I strongly discourage you guys from solely using the host file to block websites, especially when you are doing this on your computer.
This has several reasons:
-
It’s not mandatory for browsers to use the system’s host file. Incase you have a misconfiguration, a file with a false extension or the program simply bypasses the OS resolver, the host file will be ignored. If you do not notice that, you will be fully exposed to tracking.
-
Following scenario: You visit the site ‘test.com’ by typing the address in your browser’s search bar. The webserver internally redirects you to ‘www.test.com’ as this is the common hostname used by the website. If you now block the site ‘test.com’ by adding an entry to your host file, you can’t be sure that it is actually blocked as your browser eventually has already cached the redirect to ‘www.test.com’ and will now connect you directly. Therefore connections are still possible although you allegedly blocked the hostname (but not the www. one).
-
Things may change with future updates. Who knows, maybe browser manufacturers will start to ignore the host file by default, especially when DoH is introduced more and more?
-
The host file has no use if you are using DoT/DoH in your browser as the local OS resolving is bypassed (which is the whole point of DoH). This is especially dangerous for Firefox users as Mozilla started to enabled DoH by default this year (not yet for all users as far as I know). If you are not aware of this, then suddenly also all your ad-blocking will be gone and all counter measures taken (Pi hole, etc.) are worthless as all DNS queries are encrypted (which generally is a good thing for privacy outside your network but not security). Android 9 also introduced DoT, so apps who connect to tracking services over DoT won’t be stopped by your host file.
As you should notice at this point, there are many things that can possibly go wrong and it’s so easy to have your data leaked here. I would always recommend you to block tracking websites as soon as possible which is in the browser directly (for example with uBlock,etc.). This is probably the safest variant with the least potential for data leaks.
A good solution for Android is the app NetGuard. It also relies on the system’s host file but acts like a local VPN. Therefore, all requests made have to be routed through the VPN interface which allows the app to gain full device-wide controll over all connections and decide on its own again wether the request should be allowed or forbidden.
Edit: I’m not sure though how NetGuard handles DoT connections on Android 9 and upwards. I don’t think that it can block those requests. So I would assume that you actually have to locally resolve those queries again. I haven’t made any research here as I’m still on Android 8, would be nice to know if somebody knows 
If you are still looking for an OS-wide solution while maintaining privacy through DoH, I’d recommend you to use a local proxy like Stubby (https://github.com/getdnsapi/stubby) or dnscrypt-proxy (https://github.com/DNSCrypt/dnscrypt-proxy). Stubby is simply a local DNS resolver which accepts unencrypted DNS requests, encrypts them and then connects to a DoH server to read the IP address. So you have to do some adblocking before, either with firewall rules or another proxy.
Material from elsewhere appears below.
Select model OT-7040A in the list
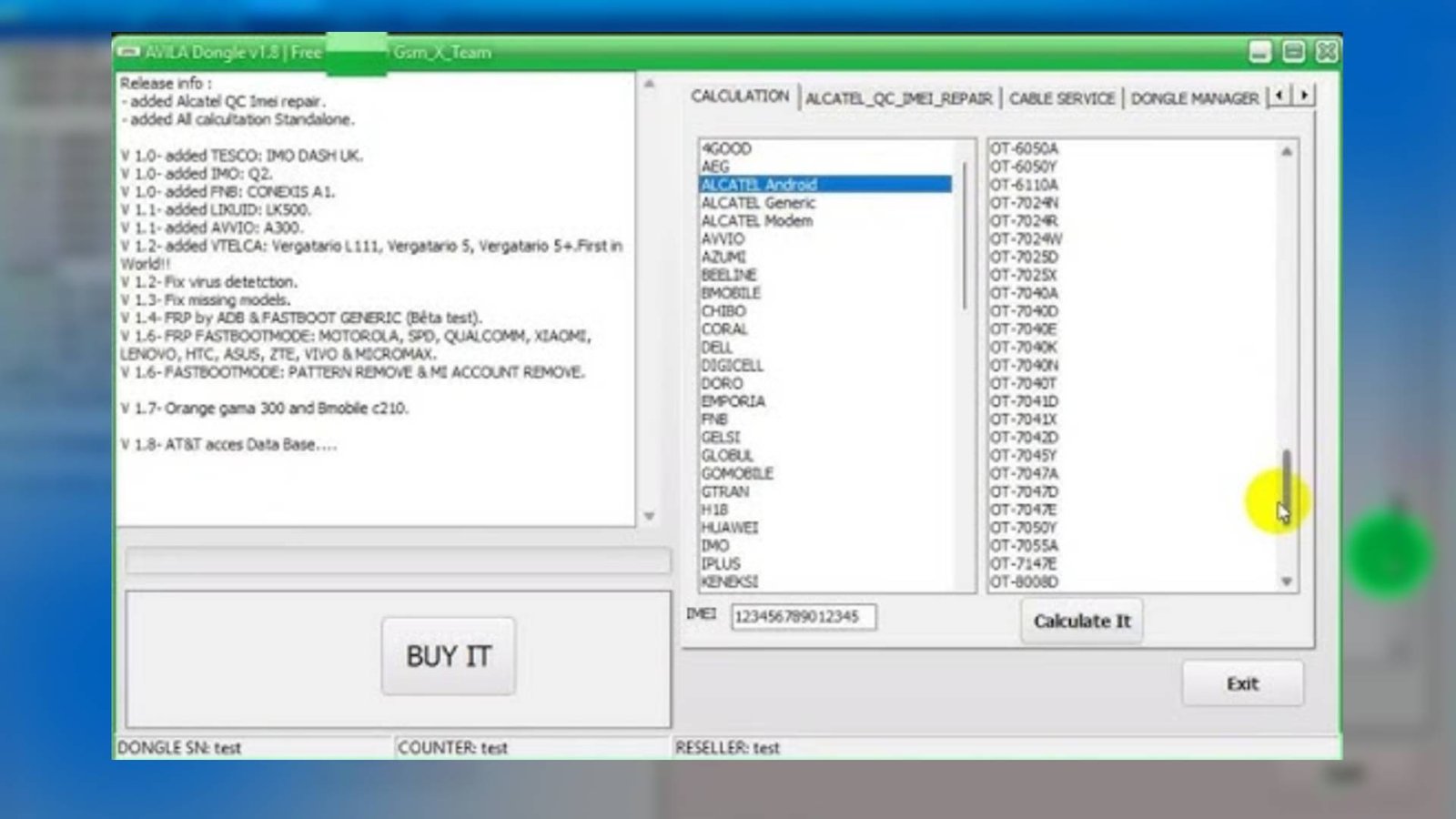 click(x=1024, y=293)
Dnscrypt-proxy already features ad blocking so that’s maybe easier to set up. You could just feed the proxy your hostfile which will then block all malicious/ad-related domains before encrypting to DoH.
So with dnscrypt-proxy your data flow would look something like this:
Another tip for hostfiles: I’d recommend you to create your hostfiles depending on ASNs. If you visit this site here, you will get all IPs for the ASN 15169 which is Google LLC. That’s a good way to quickly block whole providers.